HD33 - Annual Report of the Disability Commission (2001)

Executive Summary:
Virginia's Disability Commission was formed eleven years ago under House Joint Resolution 45 (Appendix A). The Commission has allowed the opportunity for thorough research and analysis of some of the most complex issues of the day facing people with disabilities. It has been instrumental in the development of a coordinated, community-based, and consumer-driven system of services for individuals with physical and sensory disabilities in the Commonwealth. Over the last few years, the Commission has focused additional attention on other developmental disabilities such as autism and brain injuries and has facilitated the growth of services for individuals with those diagnoses. During its history, the Commission has developed and strengthened many critical programs for people with disabilities, including local Disability Services Boards, Centers for Independent Living, Personal Assistance Services, the Assistive Technology Loan Fund, and the Developmental Disabilities Medicaid Waiver. Since 1990, thousands of Virginians with disabilities have benefited from legislation and funding initiatives that have been initiated and endorsed by the Disability Commission.

The 1992 Report of the Commission established a ten-year plan of action, which formed a system of programs and services within an infrastructure designed to be consumer-focused and community-based. The General Assembly in 1994 passed House Joint Resolution 274, which authorized the Commission to continue its work in developing and reviewing recommendations for service program changes and funding until the 2000 Session. HJR 274 also designated the Virginia Board for People with Disabilities as the agency to provide consultative support to the Commission. In 1998, the General Assembly passed Senate Joint Resolution 170, which required that a detailed evaluation occur and that recommendations based on the evaluation be made during the 2000 Session of the General Assembly. SJR 170 also required a review of the need to continue the Disability Con1mission and, if so, what its future agenda would be.

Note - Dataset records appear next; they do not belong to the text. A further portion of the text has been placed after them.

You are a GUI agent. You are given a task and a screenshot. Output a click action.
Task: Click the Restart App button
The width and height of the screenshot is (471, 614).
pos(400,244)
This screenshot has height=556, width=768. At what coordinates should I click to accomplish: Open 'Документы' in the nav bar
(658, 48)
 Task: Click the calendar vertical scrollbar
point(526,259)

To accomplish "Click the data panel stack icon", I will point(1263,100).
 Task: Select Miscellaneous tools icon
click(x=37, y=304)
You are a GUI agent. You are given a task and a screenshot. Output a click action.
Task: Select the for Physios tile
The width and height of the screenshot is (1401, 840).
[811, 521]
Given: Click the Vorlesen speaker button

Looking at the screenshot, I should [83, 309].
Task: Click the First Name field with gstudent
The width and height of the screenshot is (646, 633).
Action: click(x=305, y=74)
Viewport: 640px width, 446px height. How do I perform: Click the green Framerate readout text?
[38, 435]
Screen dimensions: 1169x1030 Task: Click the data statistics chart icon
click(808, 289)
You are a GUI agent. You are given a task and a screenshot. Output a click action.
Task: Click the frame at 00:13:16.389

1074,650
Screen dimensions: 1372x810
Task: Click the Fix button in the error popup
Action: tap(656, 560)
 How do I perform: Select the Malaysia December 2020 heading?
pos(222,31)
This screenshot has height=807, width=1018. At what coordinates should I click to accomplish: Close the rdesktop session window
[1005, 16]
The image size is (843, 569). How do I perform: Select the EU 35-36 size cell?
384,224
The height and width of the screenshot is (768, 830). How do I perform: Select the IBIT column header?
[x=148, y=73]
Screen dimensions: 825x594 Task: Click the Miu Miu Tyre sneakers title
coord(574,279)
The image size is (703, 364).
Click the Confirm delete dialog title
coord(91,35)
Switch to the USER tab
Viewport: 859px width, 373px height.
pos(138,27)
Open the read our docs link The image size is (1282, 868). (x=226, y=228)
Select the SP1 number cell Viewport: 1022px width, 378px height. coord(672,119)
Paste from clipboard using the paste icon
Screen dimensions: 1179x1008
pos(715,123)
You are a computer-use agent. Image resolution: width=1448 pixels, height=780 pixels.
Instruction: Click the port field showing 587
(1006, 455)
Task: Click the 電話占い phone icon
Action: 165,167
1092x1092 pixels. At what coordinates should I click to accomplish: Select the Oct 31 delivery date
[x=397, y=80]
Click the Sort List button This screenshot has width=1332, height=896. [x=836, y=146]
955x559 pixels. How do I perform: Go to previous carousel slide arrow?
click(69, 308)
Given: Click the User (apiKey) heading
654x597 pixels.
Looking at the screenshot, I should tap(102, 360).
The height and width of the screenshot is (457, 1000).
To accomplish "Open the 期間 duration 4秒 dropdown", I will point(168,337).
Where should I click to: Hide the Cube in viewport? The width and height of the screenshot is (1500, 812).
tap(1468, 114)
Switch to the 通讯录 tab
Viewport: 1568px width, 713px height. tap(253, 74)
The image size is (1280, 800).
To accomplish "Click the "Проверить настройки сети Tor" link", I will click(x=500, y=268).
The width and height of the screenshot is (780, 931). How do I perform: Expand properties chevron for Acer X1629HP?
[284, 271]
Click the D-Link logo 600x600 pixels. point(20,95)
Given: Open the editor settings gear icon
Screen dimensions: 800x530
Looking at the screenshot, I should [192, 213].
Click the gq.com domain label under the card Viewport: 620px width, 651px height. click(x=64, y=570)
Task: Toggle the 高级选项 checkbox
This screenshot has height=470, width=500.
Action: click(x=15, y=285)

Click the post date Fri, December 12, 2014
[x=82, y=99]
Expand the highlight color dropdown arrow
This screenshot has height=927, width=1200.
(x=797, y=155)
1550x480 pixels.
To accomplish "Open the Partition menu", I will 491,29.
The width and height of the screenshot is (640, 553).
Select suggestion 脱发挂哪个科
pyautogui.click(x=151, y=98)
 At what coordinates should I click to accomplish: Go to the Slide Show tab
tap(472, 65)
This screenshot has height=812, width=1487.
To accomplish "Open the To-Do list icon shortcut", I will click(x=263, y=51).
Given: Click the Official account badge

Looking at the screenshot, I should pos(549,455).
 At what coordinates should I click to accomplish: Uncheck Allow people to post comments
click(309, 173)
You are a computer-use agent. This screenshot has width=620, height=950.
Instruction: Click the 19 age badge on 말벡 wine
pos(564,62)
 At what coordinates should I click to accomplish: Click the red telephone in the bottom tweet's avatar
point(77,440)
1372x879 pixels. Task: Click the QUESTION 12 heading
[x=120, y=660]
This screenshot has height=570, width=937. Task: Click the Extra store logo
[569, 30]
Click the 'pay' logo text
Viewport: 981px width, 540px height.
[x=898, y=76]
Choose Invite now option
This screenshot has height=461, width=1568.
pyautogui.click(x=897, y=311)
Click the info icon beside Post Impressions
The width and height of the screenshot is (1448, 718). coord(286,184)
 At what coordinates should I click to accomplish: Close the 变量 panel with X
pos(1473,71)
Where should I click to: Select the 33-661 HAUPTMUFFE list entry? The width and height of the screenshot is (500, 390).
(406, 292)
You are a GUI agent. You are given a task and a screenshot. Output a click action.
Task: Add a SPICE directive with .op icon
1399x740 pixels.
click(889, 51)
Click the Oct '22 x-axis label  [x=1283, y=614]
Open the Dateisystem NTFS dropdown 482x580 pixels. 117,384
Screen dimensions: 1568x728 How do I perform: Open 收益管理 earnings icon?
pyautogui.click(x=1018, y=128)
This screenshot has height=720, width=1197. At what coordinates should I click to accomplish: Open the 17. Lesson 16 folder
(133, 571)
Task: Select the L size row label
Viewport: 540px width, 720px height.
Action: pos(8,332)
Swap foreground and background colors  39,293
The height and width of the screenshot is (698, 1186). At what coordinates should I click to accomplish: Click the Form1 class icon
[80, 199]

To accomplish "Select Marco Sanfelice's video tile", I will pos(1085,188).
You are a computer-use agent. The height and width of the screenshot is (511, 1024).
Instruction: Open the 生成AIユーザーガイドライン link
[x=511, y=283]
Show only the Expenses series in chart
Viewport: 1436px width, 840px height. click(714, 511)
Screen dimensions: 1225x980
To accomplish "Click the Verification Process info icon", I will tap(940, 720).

Given the positive impact documented in the findings of the SJR-170 report, the 2000 General Assembly passed the House Joint Resolution 34 (Appendix B) that continued the Commission for an additional four (4) year period and expanded it to include 12 legislators, and six (6) business/consumer representatives. HJR 34 also required that a legislator serve as Vice-Chairman. In partnership with consumers, advocates, and professionals alike, the Commission seeks to provide leadership and quality review in advancing services and supports benefiting persons with disabilities.

Last year the Commission made a strategic decision to continue the building of on-going community-based services initiatives but also to focus on actionable items in three priority areas: Transportation, Employment, and Housing. This year the Commission was determined to first review the unmet needs and quality of Commission service initiatives and second to bring forward at least one major advance in each of these three life areas for Virginians with disabilities.